Want to obfuscate or encrypt your code? We don't recommend it, but yeah, doable.

Want to prank your co-workers and turn their Python into Pascal or C? We beg you, please don't do this.

What's with the funny names?

You might notice the base name of the engine is GalfiDecoder – this was the original internal project name. Marrow projects tend to follow a more... functionally literal... naming scheme in English, and this legacy remains. So what in the world is "galfi"?

It's a word from the constructed language Lojban. A combination of Chinese "gǎi", English "alter", Hindi "badalanā", Spanish "modificar", Russian "modificirovatʹ", and Arabic "gaiar". It translates as "(an event) X modifies/alters/changes/transforms/converts Y into Z", and is a fairly literal interpretation for the mechanism this DSL engine provides, where X is module import, Y is your DSL, and Z is Python code.

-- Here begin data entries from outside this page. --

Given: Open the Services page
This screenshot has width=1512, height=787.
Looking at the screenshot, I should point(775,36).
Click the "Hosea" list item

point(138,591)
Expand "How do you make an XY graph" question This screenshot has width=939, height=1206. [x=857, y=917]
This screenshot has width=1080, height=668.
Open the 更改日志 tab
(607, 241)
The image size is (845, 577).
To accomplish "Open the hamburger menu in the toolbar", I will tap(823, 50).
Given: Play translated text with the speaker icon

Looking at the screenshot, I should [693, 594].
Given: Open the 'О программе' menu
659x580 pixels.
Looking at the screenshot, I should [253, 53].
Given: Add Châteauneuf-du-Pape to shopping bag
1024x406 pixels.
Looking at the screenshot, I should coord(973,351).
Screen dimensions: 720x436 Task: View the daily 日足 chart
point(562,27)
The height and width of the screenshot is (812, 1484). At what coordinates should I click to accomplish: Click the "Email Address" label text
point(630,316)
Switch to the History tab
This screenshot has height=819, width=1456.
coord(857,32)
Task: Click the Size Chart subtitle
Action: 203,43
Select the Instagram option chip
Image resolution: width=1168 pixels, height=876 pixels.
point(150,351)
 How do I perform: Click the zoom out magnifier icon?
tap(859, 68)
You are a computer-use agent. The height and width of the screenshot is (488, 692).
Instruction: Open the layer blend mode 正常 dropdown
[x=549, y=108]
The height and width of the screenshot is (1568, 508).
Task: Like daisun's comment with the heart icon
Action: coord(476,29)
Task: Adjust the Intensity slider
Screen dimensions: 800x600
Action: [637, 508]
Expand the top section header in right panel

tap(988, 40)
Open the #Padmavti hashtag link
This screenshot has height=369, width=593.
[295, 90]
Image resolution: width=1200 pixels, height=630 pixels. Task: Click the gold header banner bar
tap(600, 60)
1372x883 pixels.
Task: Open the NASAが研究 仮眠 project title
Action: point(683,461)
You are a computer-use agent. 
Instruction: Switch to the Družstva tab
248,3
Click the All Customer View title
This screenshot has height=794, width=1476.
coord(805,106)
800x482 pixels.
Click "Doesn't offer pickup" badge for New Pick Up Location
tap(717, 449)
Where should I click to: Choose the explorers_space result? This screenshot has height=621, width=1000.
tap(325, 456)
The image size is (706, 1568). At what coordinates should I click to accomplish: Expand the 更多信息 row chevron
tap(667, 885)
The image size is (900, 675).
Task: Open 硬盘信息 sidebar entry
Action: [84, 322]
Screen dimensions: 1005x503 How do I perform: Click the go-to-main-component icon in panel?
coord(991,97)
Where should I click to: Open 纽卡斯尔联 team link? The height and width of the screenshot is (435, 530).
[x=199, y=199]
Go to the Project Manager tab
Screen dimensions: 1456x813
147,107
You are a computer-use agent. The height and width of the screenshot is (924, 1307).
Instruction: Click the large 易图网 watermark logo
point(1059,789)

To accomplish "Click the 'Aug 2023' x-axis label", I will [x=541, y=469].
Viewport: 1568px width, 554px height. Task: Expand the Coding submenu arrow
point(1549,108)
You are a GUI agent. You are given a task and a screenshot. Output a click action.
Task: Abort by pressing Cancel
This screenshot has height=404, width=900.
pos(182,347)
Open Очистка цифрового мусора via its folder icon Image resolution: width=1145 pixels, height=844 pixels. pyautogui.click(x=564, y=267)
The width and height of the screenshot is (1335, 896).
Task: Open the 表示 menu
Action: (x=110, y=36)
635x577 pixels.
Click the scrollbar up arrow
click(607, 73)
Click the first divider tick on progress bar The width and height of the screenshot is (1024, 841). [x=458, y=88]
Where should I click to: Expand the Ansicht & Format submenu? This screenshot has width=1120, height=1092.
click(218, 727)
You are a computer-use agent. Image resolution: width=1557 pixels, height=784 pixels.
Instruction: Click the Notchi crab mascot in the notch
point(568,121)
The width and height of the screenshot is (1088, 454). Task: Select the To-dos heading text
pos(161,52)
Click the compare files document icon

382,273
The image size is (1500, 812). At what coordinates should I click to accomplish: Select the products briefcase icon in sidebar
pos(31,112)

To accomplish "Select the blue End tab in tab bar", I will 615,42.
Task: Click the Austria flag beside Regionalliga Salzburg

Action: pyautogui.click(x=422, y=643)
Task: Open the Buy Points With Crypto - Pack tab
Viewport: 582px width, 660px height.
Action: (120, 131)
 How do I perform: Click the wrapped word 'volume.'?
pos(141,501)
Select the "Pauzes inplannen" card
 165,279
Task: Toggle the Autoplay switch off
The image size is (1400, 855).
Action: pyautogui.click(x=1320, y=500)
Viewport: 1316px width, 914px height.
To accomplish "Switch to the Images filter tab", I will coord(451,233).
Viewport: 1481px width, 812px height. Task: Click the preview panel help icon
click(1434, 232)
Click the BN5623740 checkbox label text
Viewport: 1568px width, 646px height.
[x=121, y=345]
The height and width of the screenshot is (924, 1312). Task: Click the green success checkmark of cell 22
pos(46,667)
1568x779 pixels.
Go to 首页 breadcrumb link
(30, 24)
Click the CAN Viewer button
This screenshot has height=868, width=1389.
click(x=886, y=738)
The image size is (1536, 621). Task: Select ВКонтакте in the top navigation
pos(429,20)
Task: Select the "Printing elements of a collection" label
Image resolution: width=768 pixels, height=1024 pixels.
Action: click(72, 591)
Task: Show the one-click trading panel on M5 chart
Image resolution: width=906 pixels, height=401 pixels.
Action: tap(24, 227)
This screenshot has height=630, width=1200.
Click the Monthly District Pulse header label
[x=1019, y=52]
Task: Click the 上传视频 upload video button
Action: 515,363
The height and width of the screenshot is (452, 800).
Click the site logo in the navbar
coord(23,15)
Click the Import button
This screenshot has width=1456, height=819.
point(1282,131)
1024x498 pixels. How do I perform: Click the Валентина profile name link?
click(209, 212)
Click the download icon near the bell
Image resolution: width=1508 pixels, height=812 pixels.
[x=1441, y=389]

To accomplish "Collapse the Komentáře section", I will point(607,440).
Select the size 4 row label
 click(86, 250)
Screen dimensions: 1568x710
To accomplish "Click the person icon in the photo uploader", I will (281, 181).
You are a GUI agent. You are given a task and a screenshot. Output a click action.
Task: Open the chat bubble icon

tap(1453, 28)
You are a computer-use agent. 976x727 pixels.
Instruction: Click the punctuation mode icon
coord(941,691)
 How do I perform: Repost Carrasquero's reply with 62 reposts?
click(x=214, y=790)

Specific engines, such as cinje and korcu will be released using their literal names, though. Lojban root words, or gismu are neat: built from global natural languages, descriptive, and they scratch the regular expression itch.

Rationale and Goals

We find most DSLs (especially template engines) in Python to:

  1. Be overly complex, often taking a classical lexer/parser/AST approach to language construction. This can be difficult for developers new to the language (or new to programming) to understand or extend, and poses a hurdle to the understanding of the basic principles. Constructing new ways to write code should be easy and accessible, not difficult and opaque wizardry.
  2. Repeatedly solve the same problems in similar ways that could benefit from deduplication between engines. The needs of most engines are similar; these should be fulfilled by a common codebase benefitting many engines.
  3. Duplicate functionality such as the import pipeline (e.g. to acquire an invokable object to generate templated text) or bytecode caching layer already present in Python, instead of leveraging these built-in tools.

Marrow DSL takes a simpler approach than most by:

  1. Treating the domain-specific code fundamentally as lines of input text which can trigger transformations and code generation, reducing lexing/parsing problems to simple string matching and manipulation. This results in a basic DSL framework less than a quarter the size of an average template engine, and engines utilizing Marrow DSL a fraction of that.
  2. Ensuring transformation is seamless at module import time, allowing full utilization of Python's own internal bytecode cache as well as the existing package/module discovery and import mechanisms.
  3. Allowing the bytecode resulting from translation (as managed by Python itself) to have no dependency at all on the engine that produced it, making the engine (and Marrow DSL) a build time, not production deployment dependency.

Domain-specific languages written using Marrow DSL integrate into general Python codebases seamlessly, and are transformed in a predictable, understandable way that is easy to extend.

Installation

Installing marrow.dsl is easy, just execute the following in a terminal:

pip install marrow.dsl

Note: We strongly recommend always using a container, virtualization, or sandboxing environment of some kind when developing using Python; installing things system-wide is yucky (for a variety of reasons) nine times out of ten. We prefer light-weight virtualenv, others prefer solutions as robust as Vagrant.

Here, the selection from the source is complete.